22. In Ram Pravesh Singh vs. State of Bihar {2006 (8) SCC 381}, the Supreme Court pointed out that "as a ground for relief, the efficacy of the doctrine (of legitimate expectation) is rather weak as its slot is just above fairness in action but far below promissory estoppel". It was further held therein as follows:-
"Legitimate expectation is not a legal right. It is an expectation of a benefit, relief or remedy, that may ordinarily flow from a promise or established practice. The term "established practice" refers to a regular, consistent, predictable and certain conduct, process or activity of the decision-making authority. The expectation should be legitimate, that is, reasonable, logical and valid. Any expectation which is based on sporadic or casual or random acts, or which is unreasonable, illogical or invalid cannot be legitimate expectation. Not being a right, it is not enforceable as such. It is a concept fashioned by the Courts for judicial review of administrative action. It is procedural in character based on the requirement of a higher degree of fairness in administrative action, as a consequence of the promise made, or practice established. In short, a person can be said to have a "legitimate expectation" of a particular treatment, if any representation or promise is made by an authority, either expressly or impliedly, or if the regular and consistent past practice of the authority gives room for such expectation in the normal course."
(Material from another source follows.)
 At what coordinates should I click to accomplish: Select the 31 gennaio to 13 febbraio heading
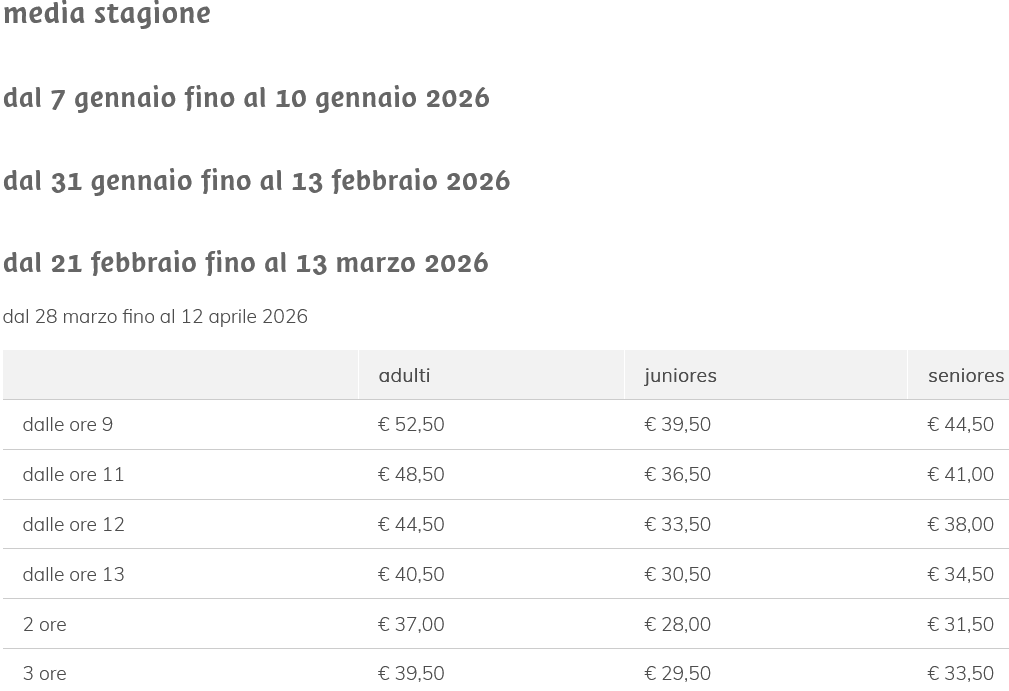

None of the above tests is satisfied in the present batch of cases, so as to apply the doctrine of legitimate expectation. Though Regulation-4 of the 1984 Regulations contemplated the issue of notifications inviting applications for the grant of licences year after year, the respondents had issued such notices only occasionally from 1984 till the issue of new Regulations in 2004. Therefore the conduct of the respondents was not such as to give rise to any expectation, at any point of time from 1984 to 2004.
23. In Ram Pravesh Singh's case, the Supreme Court also pointed out the circumstances sufficient to negate the doctrine. These are (i) public interest, (ii) change in policy, (iii) conduct of the expectant and (iv) any other valid or bona fide reason given by the decision maker. In the case on hand, there is a change of policy. This change has been brought forth on the basis of the recommendations of two Committees viz., a High Power Committee on Reduction of Transaction Costs of Indian Exports and Kelkar Committee on Indirect Taxes. Therefore there is no scope for invoking the doctrine to grant any relief to the petitioners.
24. In Ashoka Smokeless Coal India (P) Ltd vs. Union of India {2007 (2) SCC 640}, the Supreme Court pointed out that the doctrine of legitimate expectation has been developed in the context of the principles of natural justice and that there is a recent trend towards "doctrine of balancing".
25. In Official Liquidator vs. Dayanand {2008 (10) SCC 1}, a Three Member Bench of the Supreme Court pointed out that "at the root of the principle of legitimate expectation, is the constitutional principle of rule of law, which requires regularity, predictability and certainty in Government's dealings with the public". Applying these yardsticks, it is easy to realise that in the absence of any notification inviting applications for the grant of licences in the past more than 10 years, the petitioners could not have had any expectation, since the issues of regularity, predictability and certainty did not arise at all.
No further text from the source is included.